_What is being asked_
Please copy out the rows from the line with "Given: Click the Universes folder icon" up to and including the line with "pos(55,472)", keeping every character unchanged.

Stored records
---------------
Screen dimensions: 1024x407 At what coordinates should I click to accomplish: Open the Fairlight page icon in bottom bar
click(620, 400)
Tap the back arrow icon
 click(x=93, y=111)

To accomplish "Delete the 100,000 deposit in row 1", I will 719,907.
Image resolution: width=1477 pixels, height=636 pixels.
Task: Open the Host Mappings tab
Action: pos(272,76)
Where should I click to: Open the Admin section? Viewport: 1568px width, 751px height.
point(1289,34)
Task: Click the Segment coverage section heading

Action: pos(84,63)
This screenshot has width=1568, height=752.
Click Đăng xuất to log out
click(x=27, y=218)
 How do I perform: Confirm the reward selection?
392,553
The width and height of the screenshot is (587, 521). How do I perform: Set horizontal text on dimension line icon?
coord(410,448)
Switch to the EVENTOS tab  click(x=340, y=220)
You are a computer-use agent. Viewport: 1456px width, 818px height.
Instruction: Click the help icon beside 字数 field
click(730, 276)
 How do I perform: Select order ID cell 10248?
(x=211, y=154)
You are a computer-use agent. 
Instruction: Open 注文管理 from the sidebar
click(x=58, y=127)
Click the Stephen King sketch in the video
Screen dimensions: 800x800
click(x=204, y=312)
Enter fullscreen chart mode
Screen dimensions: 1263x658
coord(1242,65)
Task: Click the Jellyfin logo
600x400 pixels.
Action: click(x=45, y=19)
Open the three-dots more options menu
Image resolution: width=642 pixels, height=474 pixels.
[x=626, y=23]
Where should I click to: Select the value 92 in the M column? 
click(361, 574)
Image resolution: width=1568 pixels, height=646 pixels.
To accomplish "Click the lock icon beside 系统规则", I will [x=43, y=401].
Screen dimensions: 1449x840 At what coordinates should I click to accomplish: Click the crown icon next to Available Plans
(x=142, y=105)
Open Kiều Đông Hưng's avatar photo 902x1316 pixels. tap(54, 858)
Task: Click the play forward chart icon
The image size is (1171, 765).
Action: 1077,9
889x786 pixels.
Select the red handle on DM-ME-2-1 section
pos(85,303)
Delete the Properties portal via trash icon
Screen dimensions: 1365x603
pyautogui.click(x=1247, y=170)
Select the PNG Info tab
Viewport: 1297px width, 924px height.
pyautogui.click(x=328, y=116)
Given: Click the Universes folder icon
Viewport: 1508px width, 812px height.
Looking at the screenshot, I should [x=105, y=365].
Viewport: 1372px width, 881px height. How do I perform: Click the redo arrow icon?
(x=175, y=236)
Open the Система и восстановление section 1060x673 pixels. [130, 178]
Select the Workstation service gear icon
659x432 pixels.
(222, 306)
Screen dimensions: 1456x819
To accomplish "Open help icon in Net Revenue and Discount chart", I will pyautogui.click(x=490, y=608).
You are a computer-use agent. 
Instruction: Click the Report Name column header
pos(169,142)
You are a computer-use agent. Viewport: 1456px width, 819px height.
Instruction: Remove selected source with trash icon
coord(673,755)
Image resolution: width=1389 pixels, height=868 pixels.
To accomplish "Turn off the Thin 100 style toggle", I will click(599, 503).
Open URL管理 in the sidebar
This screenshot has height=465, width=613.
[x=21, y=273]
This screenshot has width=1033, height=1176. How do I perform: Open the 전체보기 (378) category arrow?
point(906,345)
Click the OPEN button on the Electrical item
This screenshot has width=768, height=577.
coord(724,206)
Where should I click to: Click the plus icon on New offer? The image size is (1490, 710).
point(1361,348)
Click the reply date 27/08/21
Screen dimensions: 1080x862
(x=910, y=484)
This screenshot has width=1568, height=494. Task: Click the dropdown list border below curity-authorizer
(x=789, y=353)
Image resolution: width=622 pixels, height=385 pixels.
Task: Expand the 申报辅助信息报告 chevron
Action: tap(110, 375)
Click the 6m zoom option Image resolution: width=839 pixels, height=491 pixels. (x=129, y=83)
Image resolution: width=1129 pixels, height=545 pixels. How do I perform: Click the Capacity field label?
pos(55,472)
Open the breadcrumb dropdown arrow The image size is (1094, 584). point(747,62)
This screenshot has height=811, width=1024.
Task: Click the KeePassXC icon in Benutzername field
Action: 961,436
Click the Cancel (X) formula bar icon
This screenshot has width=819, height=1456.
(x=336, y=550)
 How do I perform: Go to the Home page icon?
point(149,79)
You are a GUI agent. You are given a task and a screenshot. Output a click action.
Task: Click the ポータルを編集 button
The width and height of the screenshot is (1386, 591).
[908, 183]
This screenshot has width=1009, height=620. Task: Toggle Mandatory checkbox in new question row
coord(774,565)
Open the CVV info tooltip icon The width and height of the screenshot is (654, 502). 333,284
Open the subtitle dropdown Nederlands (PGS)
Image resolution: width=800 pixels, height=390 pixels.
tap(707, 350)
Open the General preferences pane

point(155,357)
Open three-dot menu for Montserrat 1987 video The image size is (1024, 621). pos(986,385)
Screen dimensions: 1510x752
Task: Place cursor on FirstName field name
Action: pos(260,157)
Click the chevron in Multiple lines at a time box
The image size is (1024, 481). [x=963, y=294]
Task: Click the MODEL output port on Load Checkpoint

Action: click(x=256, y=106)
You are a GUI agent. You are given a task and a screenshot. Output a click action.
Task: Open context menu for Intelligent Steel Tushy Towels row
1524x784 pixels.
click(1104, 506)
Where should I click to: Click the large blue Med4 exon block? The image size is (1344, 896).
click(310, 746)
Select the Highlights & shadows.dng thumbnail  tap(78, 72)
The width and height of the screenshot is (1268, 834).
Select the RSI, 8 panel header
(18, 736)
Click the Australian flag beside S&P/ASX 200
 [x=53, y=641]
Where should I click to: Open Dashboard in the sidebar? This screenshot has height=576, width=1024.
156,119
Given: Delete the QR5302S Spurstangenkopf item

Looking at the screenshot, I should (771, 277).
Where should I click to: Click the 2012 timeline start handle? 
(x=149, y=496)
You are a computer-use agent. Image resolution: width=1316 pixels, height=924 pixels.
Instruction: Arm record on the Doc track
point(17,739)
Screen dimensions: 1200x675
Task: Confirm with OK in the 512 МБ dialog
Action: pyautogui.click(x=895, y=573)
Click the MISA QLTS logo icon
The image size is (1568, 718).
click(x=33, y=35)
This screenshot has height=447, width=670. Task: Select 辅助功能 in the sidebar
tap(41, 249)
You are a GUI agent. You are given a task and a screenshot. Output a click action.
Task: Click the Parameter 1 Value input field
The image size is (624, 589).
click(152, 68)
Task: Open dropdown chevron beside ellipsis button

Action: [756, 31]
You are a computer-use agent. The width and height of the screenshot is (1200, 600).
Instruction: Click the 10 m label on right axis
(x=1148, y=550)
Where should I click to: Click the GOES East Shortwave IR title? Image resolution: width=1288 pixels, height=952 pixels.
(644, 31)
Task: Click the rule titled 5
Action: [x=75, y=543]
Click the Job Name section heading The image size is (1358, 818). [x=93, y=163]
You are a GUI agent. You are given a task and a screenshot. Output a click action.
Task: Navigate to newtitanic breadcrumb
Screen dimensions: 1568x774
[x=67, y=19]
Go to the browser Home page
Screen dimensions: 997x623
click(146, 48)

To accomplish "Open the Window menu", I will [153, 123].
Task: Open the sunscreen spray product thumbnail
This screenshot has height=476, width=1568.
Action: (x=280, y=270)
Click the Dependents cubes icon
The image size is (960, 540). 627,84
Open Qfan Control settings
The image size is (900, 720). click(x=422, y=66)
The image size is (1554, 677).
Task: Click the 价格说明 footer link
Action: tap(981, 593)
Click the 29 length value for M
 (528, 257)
---------------
_Written solution_
Given: Click the Universes folder icon
Viewport: 1508px width, 812px height.
Looking at the screenshot, I should [x=105, y=365].
Viewport: 1372px width, 881px height. How do I perform: Click the redo arrow icon?
(x=175, y=236)
Open the Система и восстановление section 1060x673 pixels. [130, 178]
Select the Workstation service gear icon
659x432 pixels.
(222, 306)
Screen dimensions: 1456x819
To accomplish "Open help icon in Net Revenue and Discount chart", I will pyautogui.click(x=490, y=608).
You are a computer-use agent. 
Instruction: Click the Report Name column header
pos(169,142)
You are a computer-use agent. Viewport: 1456px width, 819px height.
Instruction: Remove selected source with trash icon
coord(673,755)
Image resolution: width=1389 pixels, height=868 pixels.
To accomplish "Turn off the Thin 100 style toggle", I will click(599, 503).
Open URL管理 in the sidebar
This screenshot has height=465, width=613.
[x=21, y=273]
This screenshot has width=1033, height=1176. How do I perform: Open the 전체보기 (378) category arrow?
point(906,345)
Click the OPEN button on the Electrical item
This screenshot has width=768, height=577.
coord(724,206)
Where should I click to: Click the plus icon on New offer? The image size is (1490, 710).
point(1361,348)
Click the reply date 27/08/21
Screen dimensions: 1080x862
(x=910, y=484)
This screenshot has width=1568, height=494. Task: Click the dropdown list border below curity-authorizer
(x=789, y=353)
Image resolution: width=622 pixels, height=385 pixels.
Task: Expand the 申报辅助信息报告 chevron
Action: tap(110, 375)
Click the 6m zoom option Image resolution: width=839 pixels, height=491 pixels. (x=129, y=83)
Image resolution: width=1129 pixels, height=545 pixels. How do I perform: Click the Capacity field label?
pos(55,472)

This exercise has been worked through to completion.